E, se nasce al quinto mese, il bambino respira, prova dolore e piange (e se stai bene attento ti guarda mentre leggi questa frasetta e ti dice “perché, tu no invece?”)
Qui di seguito l’articolo in traduzione.
Talvolta, i bambini abortiti nascono, accidentalmente, vivi. È allora che il medico abortista si trova ad affrontare una situazione alquanto scomoda. Il bambino dovrebbe essere morto, la madre lo paga appunto per questo. Non stupisce il fatto che tanti bambini, aggrappatisi alla vita tanto da superare un aborto brutale, finiscano per morire poco dopo la nascita, sia per trascuratezza e abbandono, che per mezzo di deliberati atti di violenza.
Una dottoressa, europea, ha presentato un aneddoto agghiacciante a tale proposito. Afferma di avere sentito per caso un dottore che dava istruzioni su come uccidere un bambino nel caso in cui il piccolo fosse sopravvissuto all’aborto. L’incidente si è verificato quando lei era ancora una studentessa di medicina. In un documento (Late Term Abortion & Neonatal Infanticide in Europe: Petition for the Rights of Newborns Surviving Their Abortion” reperibile qui in forma integrale) la Dott.ssa D.F. dà la seguente testimonianza.
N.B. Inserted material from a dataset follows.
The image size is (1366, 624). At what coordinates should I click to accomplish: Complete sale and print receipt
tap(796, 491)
Al turno in sala parto, c’era una donna in travaglio, come parte di un aborto per motivi di salute, al quinto mese di gravidanza. Il parto era imminente e gli specializzandi in ginecologia erano pronti. La ginecologa titolare di turno, che sta per tornare a letto, si rivolge agli specializzandi dicendo a bassa voce, ma abbastanza forte per me da poterlo sentire: “Se il bambino in uscita respira, basta premere forte qui, sulla trachea [via aerea] finché non cessa completamente il respiro”, poi rivolta a me: “E tu, tu non hai sentito niente.”
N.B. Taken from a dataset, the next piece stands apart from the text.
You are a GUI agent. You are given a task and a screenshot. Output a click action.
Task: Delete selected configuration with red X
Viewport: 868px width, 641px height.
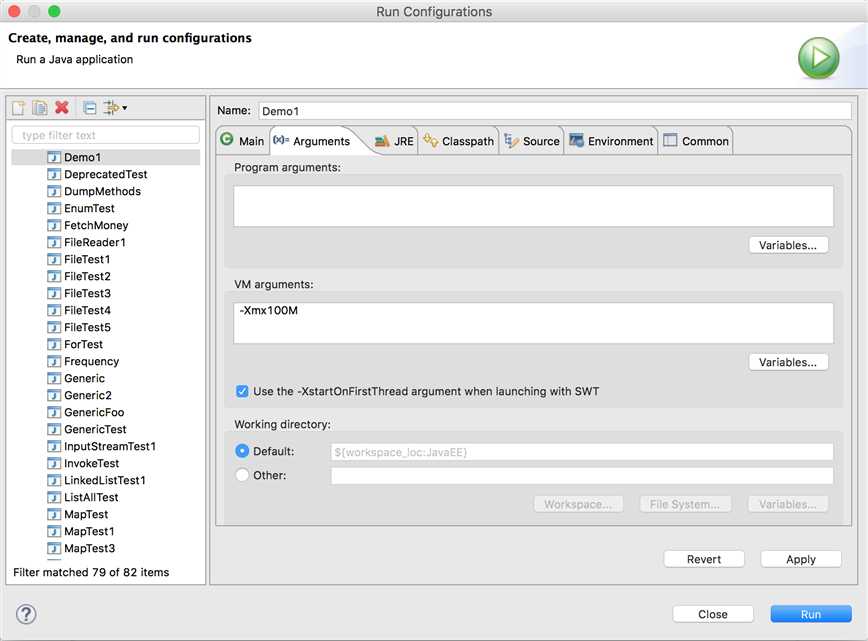(x=62, y=108)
A cinque mesi, il bambino nella pancia della mamma è già interamente formato. Il piccolo lui, o la piccola lei, può sentire i cambiamenti nel gusto del liquido amniotico e può sobbalzare al rumore di suoni forti e improvvisi. A questo stadio, il bambino sente anche dolore– compreso quello di essere strangolato a morte una volta nato.
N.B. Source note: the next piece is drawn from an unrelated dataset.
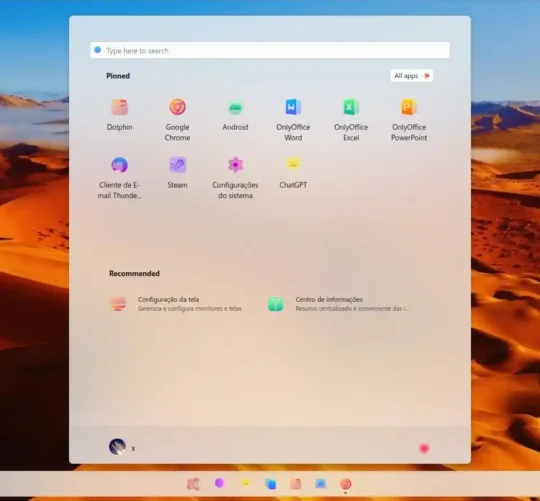Click the Type here to search field
Screen dimensions: 540x501
click(270, 50)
Non si è a conoscenza di quanti bambini siano effettivamente nati vivi nelle cliniche abortive e poi uccisi per strangolamento.
In caso steste pensando che non potrebbe accadere una cosa del genere negli Stati Uniti, vi prego, ripensateci. Qui di seguito riportiamo un caso ben documentato di un medico abortista che ha strangolato a morte un bambino nato vivo dopo un aborto.
Nel marzo 1977, una bambina era nata viva dopo un aborto al Westminster Community Hospital. Il medico abortista, Dott. William Bawter Waddill aveva iniettato la soluzione salina nel ventre della paziente che si sottoponeva all’aborto, per uccidere il bambino; quindi indusse il parto. La bambina avrebbe dovuto nascere morta. Ma a sette mesi, la bambina sopravvisse in qualche modo all’iniezione.
Waddill non era in clinica quando la bimba venne alla luce. Quando le infermiere sentirono la bambina, che era stata gettata in un cestino, iniziare a piangere, non ebbero la ben che minima idea di cosa fare. Chiamarono il loro supervisore, che chiamò a casa Waddilll.
Quando Waddill arrivò, strangolò la bambina a morte. I testimoni lo udirono esclamare, in un eccesso di frustrazione, “Questa bambina non la vuole proprio smettere di respirare!”
Quando l’uccisione della bambina venne a galla, Waddill finì in tribunale e di fronte a una giuria. Dopo due processi nulli, il giudice fece cadere ogni accusa. Waddill uscì dal tribunale da uomo libero e tornò a praticare aborti. Non si sa se abbia strangolato altri bambini inosservato e indisturbato nella sua clinica, ma non è più stato accusato.
È inammissibile che un dottore abbia potuto uccidere un neonato al settimo mese, davanti a dei testimoni, senza essere punito. Con il caso Kermit Gosnell e le testimonianze degli impiegati del centro abortivo che lavoravano per Douglas Karpen, in Texas, sappiamo che simili omicidi si sono verificati molte volte dal 1977; e molti in anni recenti.
A meno che i testimoni non si facciano avanti, il pubblico ministero non sporga denuncia e i giudici non condannino, abbiamo ragione di credere che l’omicidio dei bambini nati vivi nelle cliniche abortive continuerà ad essere praticato.